Abstract
Purpose
Fermitin family member 1 (FERMT1) is associated with the progression of different types of cancer. However, its biological functions of FERMT1 in prostate cancer (PC) are unclear. In this study, we preliminarily investigated the roles of FERMT1 and the mechanism by which it regulates the progression of PC.
Methods
The expression level of FERMT1 in PC tissues and cells was evaluated by immunohistochemical staining and Western blotting (WB) assay, respectively. Celigo cell count, cell counting kit-8 (CCK-8), flow cytometry, wound healing, Transwell assays and a mouse xenograft model was performed to evaluate the roles of FERMT1 in PC in vitro and in vivo. The interaction between p53 and FERMT1 was further investigated through co-immunoprecipitation (Co-IP). Finally, cells were treated with pifithrin-α (PFT-α), a p53 inhibitor, to investigate the regulatory role of p53 in the FERMT1-mediated progression of PC.
Results
FERMT1 was found to be upregulated in PC tissues and cells. Knocking down FERMT1 inhibited proliferation, migration, and cell cycle progression, and induced apoptosis in DU145 and LNCaP cell lines.

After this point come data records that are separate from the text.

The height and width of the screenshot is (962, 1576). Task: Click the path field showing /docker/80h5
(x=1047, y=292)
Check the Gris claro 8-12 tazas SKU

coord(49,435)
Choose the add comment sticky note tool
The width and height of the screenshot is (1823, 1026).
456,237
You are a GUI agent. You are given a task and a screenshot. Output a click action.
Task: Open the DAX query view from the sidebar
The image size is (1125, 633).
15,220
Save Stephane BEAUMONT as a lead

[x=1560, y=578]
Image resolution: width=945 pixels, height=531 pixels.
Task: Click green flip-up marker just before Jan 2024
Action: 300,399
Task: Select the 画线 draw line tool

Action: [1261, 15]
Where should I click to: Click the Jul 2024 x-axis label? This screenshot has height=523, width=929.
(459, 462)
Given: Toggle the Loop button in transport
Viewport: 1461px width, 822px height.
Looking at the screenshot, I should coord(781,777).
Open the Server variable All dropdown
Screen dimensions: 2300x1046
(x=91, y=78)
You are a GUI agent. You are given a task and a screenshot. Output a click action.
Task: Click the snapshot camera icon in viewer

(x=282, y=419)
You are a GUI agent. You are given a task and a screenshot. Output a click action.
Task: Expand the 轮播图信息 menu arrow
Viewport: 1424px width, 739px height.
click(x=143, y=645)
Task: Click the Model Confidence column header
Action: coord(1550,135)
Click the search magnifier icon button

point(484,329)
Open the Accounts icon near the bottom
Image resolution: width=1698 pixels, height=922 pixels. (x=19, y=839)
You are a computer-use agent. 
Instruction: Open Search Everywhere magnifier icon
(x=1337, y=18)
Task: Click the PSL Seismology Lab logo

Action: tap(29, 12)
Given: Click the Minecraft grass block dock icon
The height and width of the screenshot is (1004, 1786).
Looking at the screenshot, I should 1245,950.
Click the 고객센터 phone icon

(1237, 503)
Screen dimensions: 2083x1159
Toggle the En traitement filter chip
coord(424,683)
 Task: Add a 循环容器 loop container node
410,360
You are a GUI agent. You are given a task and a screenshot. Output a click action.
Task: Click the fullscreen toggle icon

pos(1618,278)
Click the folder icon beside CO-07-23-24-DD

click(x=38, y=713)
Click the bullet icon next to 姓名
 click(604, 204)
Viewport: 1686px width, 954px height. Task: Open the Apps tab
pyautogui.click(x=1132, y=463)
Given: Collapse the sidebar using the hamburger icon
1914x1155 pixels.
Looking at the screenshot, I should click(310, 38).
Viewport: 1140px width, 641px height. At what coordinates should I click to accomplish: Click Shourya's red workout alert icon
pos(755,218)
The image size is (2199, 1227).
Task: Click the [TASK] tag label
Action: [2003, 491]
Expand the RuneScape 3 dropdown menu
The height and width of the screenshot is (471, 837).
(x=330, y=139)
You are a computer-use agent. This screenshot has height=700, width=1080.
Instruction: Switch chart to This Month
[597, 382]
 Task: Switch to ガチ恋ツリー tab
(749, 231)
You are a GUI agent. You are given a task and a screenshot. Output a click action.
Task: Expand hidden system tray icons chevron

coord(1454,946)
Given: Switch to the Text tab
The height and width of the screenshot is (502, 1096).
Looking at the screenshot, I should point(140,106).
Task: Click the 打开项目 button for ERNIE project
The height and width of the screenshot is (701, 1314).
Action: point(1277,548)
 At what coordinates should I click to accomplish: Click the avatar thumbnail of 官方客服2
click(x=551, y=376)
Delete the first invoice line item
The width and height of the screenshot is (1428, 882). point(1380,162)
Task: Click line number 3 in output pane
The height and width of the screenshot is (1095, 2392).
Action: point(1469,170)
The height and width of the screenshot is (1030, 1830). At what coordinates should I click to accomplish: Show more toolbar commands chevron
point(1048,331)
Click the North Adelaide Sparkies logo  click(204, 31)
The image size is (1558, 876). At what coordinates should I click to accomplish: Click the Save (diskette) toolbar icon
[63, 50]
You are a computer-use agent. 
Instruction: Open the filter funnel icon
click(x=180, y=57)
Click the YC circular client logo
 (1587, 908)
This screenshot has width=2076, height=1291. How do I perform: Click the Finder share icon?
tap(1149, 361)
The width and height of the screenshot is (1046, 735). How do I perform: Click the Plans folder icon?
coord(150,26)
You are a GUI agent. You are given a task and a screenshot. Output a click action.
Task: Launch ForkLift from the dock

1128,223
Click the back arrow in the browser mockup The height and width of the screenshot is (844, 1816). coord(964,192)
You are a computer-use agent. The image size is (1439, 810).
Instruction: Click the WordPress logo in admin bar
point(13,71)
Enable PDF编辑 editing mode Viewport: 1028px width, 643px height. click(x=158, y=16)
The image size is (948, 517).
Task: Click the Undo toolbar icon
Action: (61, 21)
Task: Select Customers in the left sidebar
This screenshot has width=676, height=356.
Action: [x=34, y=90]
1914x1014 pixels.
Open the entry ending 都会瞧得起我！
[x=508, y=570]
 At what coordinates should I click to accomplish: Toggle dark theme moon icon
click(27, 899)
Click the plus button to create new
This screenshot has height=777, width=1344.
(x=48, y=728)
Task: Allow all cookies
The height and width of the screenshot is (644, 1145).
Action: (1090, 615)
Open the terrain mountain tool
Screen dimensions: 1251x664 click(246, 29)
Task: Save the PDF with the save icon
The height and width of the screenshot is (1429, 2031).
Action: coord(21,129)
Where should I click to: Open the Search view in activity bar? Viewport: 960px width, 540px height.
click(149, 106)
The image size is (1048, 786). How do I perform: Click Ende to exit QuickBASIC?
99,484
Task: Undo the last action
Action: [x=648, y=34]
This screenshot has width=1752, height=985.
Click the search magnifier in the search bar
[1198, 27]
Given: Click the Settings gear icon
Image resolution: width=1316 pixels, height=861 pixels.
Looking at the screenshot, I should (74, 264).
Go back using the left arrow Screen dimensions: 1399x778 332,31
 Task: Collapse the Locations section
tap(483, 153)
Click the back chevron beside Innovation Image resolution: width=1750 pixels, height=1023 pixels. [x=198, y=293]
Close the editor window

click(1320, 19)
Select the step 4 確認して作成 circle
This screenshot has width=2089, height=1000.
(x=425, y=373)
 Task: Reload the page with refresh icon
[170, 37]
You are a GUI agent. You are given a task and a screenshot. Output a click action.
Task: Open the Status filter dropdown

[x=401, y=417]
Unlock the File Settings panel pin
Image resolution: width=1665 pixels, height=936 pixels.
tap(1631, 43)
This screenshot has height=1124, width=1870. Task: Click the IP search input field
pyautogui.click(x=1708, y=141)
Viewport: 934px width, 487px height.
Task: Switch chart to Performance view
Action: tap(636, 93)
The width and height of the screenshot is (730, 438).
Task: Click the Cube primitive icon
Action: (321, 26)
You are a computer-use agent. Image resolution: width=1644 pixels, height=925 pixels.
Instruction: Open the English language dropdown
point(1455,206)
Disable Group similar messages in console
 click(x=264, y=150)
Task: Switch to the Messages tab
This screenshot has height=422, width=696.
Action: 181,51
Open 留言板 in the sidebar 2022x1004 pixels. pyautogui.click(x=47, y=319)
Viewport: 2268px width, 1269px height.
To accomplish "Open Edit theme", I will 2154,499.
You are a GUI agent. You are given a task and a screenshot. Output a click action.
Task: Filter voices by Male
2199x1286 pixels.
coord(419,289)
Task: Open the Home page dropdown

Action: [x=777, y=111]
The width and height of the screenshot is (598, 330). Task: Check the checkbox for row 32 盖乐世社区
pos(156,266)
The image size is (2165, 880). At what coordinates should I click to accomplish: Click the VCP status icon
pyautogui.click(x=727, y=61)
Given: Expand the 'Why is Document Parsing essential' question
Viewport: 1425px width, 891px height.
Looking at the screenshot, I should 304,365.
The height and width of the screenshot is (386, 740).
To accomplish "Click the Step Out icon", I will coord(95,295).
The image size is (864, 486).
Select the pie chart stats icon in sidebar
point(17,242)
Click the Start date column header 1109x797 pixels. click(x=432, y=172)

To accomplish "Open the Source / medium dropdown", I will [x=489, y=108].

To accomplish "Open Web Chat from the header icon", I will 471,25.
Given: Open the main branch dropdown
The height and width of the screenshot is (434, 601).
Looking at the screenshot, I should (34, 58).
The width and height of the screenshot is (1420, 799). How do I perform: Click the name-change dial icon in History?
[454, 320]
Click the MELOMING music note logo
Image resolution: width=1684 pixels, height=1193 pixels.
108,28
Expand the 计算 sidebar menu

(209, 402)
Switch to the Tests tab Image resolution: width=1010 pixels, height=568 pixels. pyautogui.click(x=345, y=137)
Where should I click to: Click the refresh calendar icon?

Deleting FERMT1 also suppressed tumor growth of PC xenografts in vivo. More importantly, FERMT1 was discovered to play a significant role in cellular functions via the p53 signaling pathway, and the effects of FERMT1 knockdown on PC cellular function could be attenuated by pifithrin-α, a p53-inhibitor.
Conclusions
These findings of this study indicated that FERMT1 silencing partially inhibited PC progression via the p53 signaling pathway. Thus, FERMT1 is a promising potential therapeutic target for treating PC.